O diabo. A figura do diabo aparece fortemente nas duas tramas, porém, de forma mais explícita e didática no livro de Rosa, onde o capeta é reiterado para deixar claro aos leitores sobre quem é que manda nas áridas plagas onde pelejam os homens que são mais homens e os fracos que não têm mais vez. Cormac McCarthy descreve o demônio oficiando na prática, abusando da crueldade e da carnificina, colocando a mão na massa num tête-à-tête deveras sanguinolento, protagonizado por homens brutalizados que vão se amontoando na forma de cadáveres ao longo de uma narrativa rascante. Para a decepção dos incautos, no final das contas, resplandece o talento inato do ser humano para cometer maldades, desde o estupro de meninos até o escalpelamento de pessoas. Em “Meridiano de Sangue”, como o próprio nome sugere, a selvageria prospera sem parcimônia e sem nenhum resquício de humanismo, como sói ocorre na vida real, deixando os leitores mais sensíveis com o estômago embrulhado e uma vontade danada de largar tudo para ler o WhatsApp.

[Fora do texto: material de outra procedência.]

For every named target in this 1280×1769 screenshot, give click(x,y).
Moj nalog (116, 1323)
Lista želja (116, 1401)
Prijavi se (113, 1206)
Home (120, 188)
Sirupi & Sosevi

A solidão parece ser o sentimento menos danoso a vigorar no “didentro” daqueles homens sem coração, excetuando-se, em parte, a dupla de cangaceiros enamorados idealizados por Rosa num formidável livro que entrega relevantes dificuldades de compreensão durante a leitura, porém, a transformação, no final das contas. “Grande Sertão: Veredas” é um livro transformador, um marco divisório para os aficionados pela literatura. Incrustados como parasitas dentro de um ambiente nocivo onde a vida parece inviável, a natureza extrai o que há de pior na mente daqueles personagens, assim como, por analogia, sucede nos dias atuais, nas redes sociais da internet, contaminadas por discursos de ódio e pela apologia à violência, onde se apregoa o armamento generalizado da sociedade, como uma forma legítima — e, até mesmo, cristã, de acordo com muitos — de se proteger dos homúnculos que ela própria cria.

Termino esse singelo exercício de analogia, regado a vinho de preço popular, contudo, não menos inebriante, afirmando que — sem medo de acertar, sem medo de vomitar quando me deitar na cama e constatar que o mundo gira ao meu redor — os livros “Mediano de Sangue” e “Grande Sertão: Veredas” são, obviamente, obras literárias grandiosas e detentoras de certas similitudes. Os homens bons, os homens malvados, todos sucumbirão. A arte não. A boa literatura não. Os livros de qualidade irrefutável continuarão vivos, resistentes como o cascalho dos inescrutáveis e áridos caminhos por onde pelejam os heróis, os vilões e as criaturas ingênuas concebidas pela genialidade de escritores imortalizados pelos próprios talentos, como Cormac McCarthy e João Guimarães Rosa.